Task requirements> Repeat the lines from the line with "This screenshot has" to the line with "Where should I" in the listing below, keeping both end lines and adding nothing.

Data for this exercise>
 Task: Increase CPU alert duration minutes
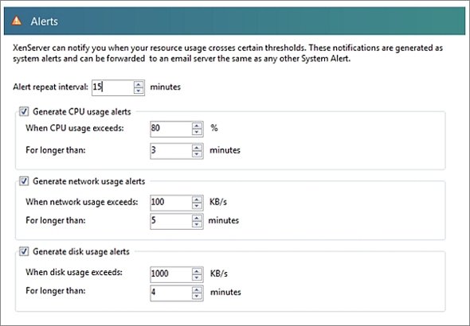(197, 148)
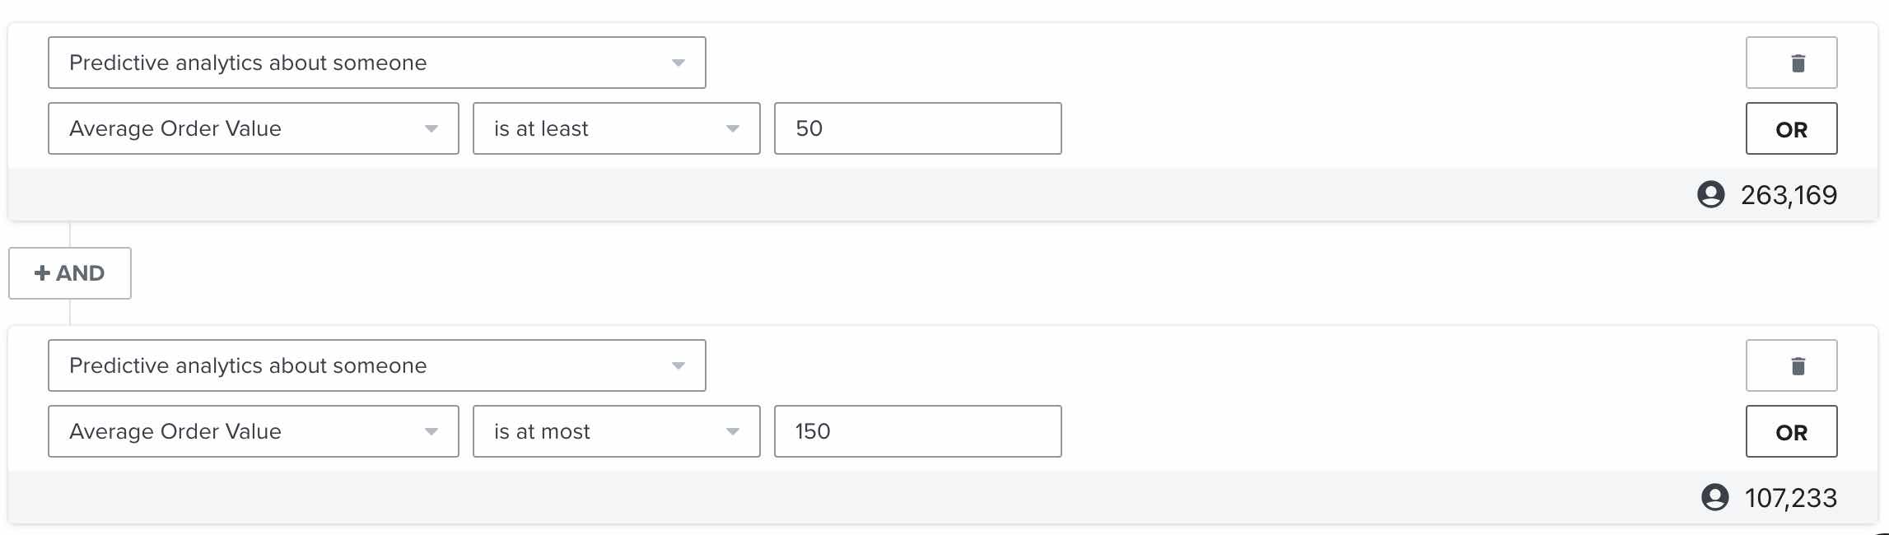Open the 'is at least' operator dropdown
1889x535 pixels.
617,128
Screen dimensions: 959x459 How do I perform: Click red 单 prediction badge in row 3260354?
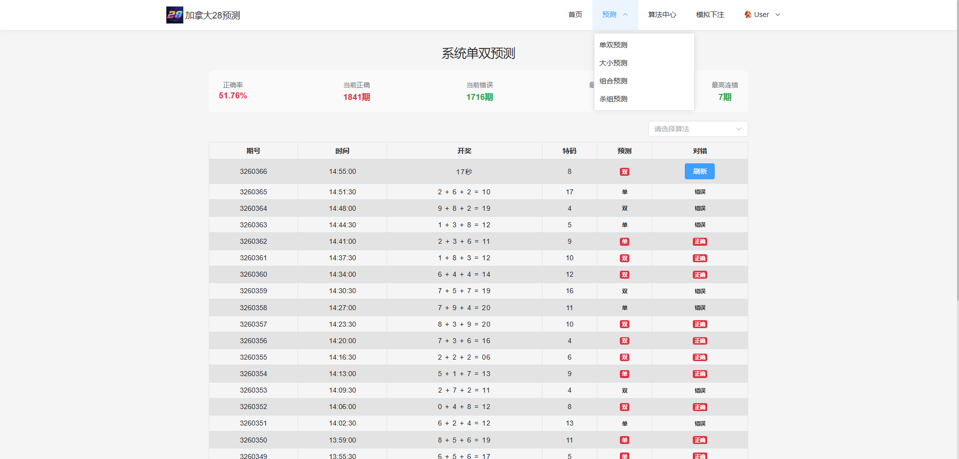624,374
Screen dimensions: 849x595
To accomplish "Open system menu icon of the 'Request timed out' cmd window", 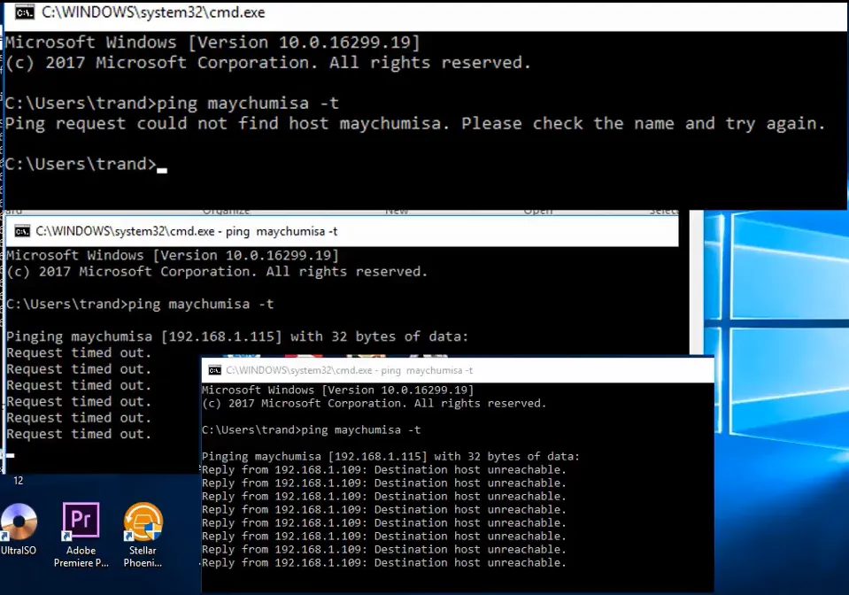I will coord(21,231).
--
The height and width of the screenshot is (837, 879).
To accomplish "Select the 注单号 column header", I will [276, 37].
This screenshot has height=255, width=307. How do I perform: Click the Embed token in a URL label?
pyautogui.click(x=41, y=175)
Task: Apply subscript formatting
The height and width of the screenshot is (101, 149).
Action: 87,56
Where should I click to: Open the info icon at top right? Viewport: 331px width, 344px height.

Exercise response>
This screenshot has height=255, width=307. How do I perform: Click the Embed token in a URL label?
pyautogui.click(x=41, y=175)
Task: Apply subscript formatting
The height and width of the screenshot is (101, 149).
Action: 87,56
Where should I click to: Open the info icon at top right? Viewport: 331px width, 344px height.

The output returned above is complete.